A derivatives partner conceded recently that his department's efforts to retain young lawyers were focused mainly on keeping them on for a mere six months after they had become useful, such was the current demand for talented young lawyers from the investment banks.

It is a stark illustration of the ongoing – and increasingly one-sided – battle firms are fighting in order to retain their recruits long enough for all that investment in their training to pay off.

Last year's Legal Week Intelligence employee satisfaction survey found just half of the 2,500 solicitors polled saw partnership as their ultimate career goal. Students are only marginally more enamoured with the idea of becoming partners. Little wonder then that a significant proportion are turned off by the idea of joining firm-specific courses (see story, page three). While the motives of the law firms in setting up these courses are entirely understandable, the concept itself is counter-intuitive, given so-called 'Generation Y's' aversion to being pigeonholed.

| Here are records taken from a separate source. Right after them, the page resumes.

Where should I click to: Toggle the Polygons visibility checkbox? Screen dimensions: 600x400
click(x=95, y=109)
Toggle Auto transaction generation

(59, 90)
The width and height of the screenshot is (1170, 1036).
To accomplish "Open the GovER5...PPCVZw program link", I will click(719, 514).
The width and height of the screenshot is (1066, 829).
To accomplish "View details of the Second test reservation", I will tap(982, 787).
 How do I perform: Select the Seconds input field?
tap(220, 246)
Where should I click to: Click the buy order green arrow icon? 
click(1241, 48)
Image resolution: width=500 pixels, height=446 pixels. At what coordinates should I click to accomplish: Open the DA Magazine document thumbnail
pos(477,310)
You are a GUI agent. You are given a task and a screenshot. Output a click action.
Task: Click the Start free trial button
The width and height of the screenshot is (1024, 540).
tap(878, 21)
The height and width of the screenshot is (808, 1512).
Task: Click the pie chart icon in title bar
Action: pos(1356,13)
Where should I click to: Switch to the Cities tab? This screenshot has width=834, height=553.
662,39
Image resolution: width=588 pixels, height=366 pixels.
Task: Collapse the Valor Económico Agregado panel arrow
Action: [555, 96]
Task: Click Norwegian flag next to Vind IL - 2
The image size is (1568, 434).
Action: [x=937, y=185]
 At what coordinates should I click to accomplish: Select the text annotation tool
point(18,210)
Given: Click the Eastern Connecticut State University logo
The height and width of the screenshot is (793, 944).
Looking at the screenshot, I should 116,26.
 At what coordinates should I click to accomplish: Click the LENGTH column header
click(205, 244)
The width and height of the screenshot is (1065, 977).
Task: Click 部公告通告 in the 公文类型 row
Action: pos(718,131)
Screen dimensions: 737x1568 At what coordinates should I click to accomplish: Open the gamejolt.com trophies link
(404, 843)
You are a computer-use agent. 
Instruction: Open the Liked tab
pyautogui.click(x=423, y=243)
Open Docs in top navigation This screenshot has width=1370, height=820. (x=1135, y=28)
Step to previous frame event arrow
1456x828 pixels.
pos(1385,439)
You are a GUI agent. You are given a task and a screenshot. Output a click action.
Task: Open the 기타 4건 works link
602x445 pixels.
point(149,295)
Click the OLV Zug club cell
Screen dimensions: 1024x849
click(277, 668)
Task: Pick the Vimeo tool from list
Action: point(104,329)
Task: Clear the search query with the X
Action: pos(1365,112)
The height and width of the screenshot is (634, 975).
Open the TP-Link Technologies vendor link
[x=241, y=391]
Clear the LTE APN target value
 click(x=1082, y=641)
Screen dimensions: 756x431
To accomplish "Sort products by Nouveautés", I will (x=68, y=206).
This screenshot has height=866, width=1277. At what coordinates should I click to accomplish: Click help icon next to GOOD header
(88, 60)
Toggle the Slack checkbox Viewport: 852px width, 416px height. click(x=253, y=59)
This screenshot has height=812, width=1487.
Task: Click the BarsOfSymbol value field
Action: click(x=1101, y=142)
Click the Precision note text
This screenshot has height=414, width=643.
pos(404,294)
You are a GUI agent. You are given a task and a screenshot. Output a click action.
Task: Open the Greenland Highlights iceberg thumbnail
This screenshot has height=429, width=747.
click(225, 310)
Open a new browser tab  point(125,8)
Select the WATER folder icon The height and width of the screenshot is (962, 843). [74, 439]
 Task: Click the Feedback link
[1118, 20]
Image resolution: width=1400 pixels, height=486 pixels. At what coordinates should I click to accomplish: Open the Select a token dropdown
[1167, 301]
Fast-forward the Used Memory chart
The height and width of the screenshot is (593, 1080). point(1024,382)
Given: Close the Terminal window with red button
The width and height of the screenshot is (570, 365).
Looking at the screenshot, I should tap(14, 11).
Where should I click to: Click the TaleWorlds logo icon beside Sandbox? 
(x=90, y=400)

But certain firms have such drawing power they can afford to risk putting off some students in the quest for a better trained, and therefore, more productive workforce. No prizes for guessing which firms these are.

Legal Week Intelligence's student survey reveals that only around a dozen law firms have succeeded in winning brand recognition among students, with the magic circle very much leading the way. This provides yet more evidence of the iron grip the magic circle exerts on the UK legal market and the failure of a wider band of firms to get their name out there. But all is not lost given the presence of a diverse selection of other firms on the list of recognisable names – from London-based international, to national, to regional firms.

For example, given that branding is the number one factor governing a student's choice of law firm, intelligent marketing can play a vital role, as long as it is backed up by substance.

Not surprisingly, students find summer placement schemes by far and away the most useful way of deciding which firm is best suited to them. A greater emphasis on such schemes will certainly favour those larger firms with the resources to run them properly, but it will also add a welcome dose of transparency to the graduate recruitment process – one that is likely to benefit the best-run as opposed to simply the best-known firms.